In the southeast, an outbreak of separatist-related violence between the outlawed Kurdistan Workers’ Party (PKK) and the Turkish state has been spiraling out of control since July. Hundreds of policemen and soldiers have been killed by the PKK since the fighting broke out, and Turkey has launched air strikes on PKK positions, claiming to have killed thousands of militants (numbers likely exaggerated).
Phil, myself, and our colleague, Mohammed Ismael Rasool, were in Turkey to cover the conflict. With a tense political situation and worsening bloodshed, journalists are becoming less welcome in the country by the day.
Sign the petition to Free Rasool at Change.org
We discovered this on the night of our arrest, when we were charged, bizarrely, with assisting IS and plotting to blow up a police station. The charges, contradictory and false, changed several times as the investigation went on. No evidence was put to us whatsoever that could possibly support any of them. They were ridiculous, and aimed at silencing and discrediting our journalism. What’s most distressing though, is that our friend Rasool still remains behind bars in a Turkish prison.
Phil, Rasool and I were friends beforehand, but after spending eight arduous days together in the Turkish prison system, we bonded deeply. We’d been constantly pushed around by angry nationalist policemen (one of whom threatened to shoot us), handcuffed for seven hours in the back of a sweltering military vehicle without water, and slept on filthy mattresses and concrete floors. Despite all of this, we’d managed to hold it together well by finding support in each other.

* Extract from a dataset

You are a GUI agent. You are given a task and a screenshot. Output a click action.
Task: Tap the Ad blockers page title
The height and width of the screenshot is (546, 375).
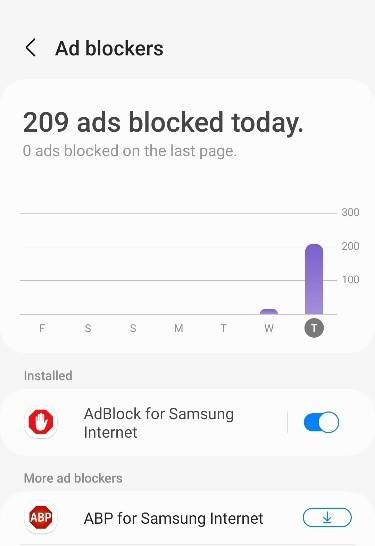point(109,48)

So when a prison guard told Phil and I that we were free, it was all the more heartbreaking that we had to leave Rasool behind. We wrapped our arms around him and promised we’d fight for him on the outside. His face was blank — completely shocked. He just nodded and said, “Get me out of here guys.” Within 30 seconds we were rushed out of the cell.
Related: Free Rasool: VICE News Staff on the Journalist Now Imprisoned for a Month in Turkey
Being white and Western, with British passports, both Phil and I were released from the F Type early. Unlike us, Rasool, as a Kurdish Iraqi, had no powerful government going to bat for him behind the scenes. So, Phil and I were taken to the Adana detention center, where for three days we lived among imprisoned refugees, former Syrian rebels, and alleged IS members. Upon arrival, we had no idea how long we would be staying or why we were there. We’d been out of prison maybe 30 minutes before we were driven there by two silent policemen.

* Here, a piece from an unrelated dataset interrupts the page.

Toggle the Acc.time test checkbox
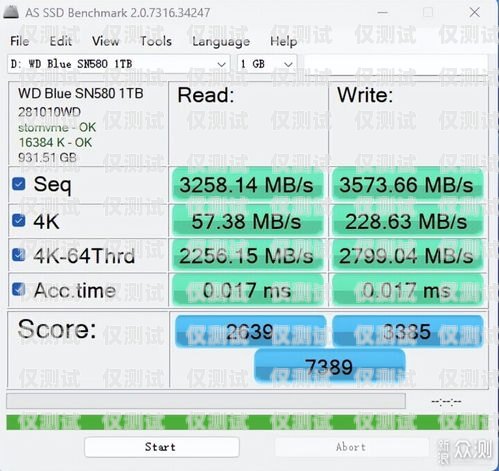The image size is (499, 471). coord(19,289)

The other inmates stopped and stared at us as we were pushed through the iron gates at the entrance of the wing. We were a wreck. Our shirts were stiff with dirt. We hadn’t had a proper wash for over a week, we’d slept on concrete floors, and I’d lost a stone in weight. We were, again, the only two Westerners in the whole facility, which housed around 100 people. In the F Type prison there had been no mixing of the general population due to the maximum-security status. Now though, we were in with everyone else. “Now we’re really fucked,” I said to Phil. “Yep,” he replied, fake-smiling and nodding at everyone.
We made our way down the wing, which consisted of one narrow 20-foot corridor with six rooms to each side. At the end of the corridor was a communal shower and toilet room. To the right of this was the TV room. Conditions here weren’t great, but compared to the prisons we’d just been in, it was like the Ritz.

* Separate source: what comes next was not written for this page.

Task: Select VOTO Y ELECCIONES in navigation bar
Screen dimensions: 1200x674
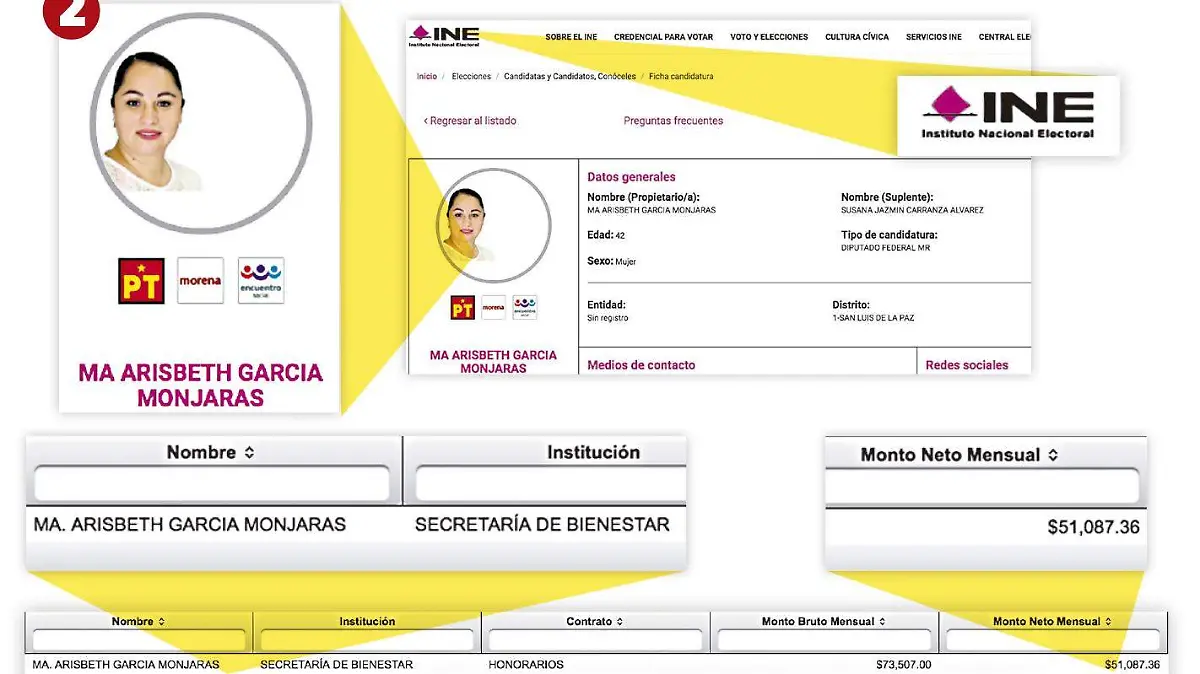Action: pyautogui.click(x=769, y=37)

A stout Iranian guy in his early 50s, with a grey goatee and a few broken teeth, greeted us in basic English. “Hello,” he grinned. “Don’t worry. Come with me.” The Iranian explained where we were. The other “inmates” were, for the most part, actually just refugees who’d been caught by the Turkish authorities and put into the detention center.
Related: Leaving My Friend Rasool Behind and Why He Must Be Freed from Turkish Prison
According to UNHCR, over 1.7 million refugees reside in Turkey, making it the largest refugee-hosting country in the world. The people in Adana had made their way across the country’s borders too. In the detention center now, they have no idea when they’re getting out. Most have been here for months. “It’s OK. This is not prison,” added the Iranian, who’d been in detention for 41 days. There were bars at the windows and padlocks on the gates. It was a kind of prison — a prison for refugees.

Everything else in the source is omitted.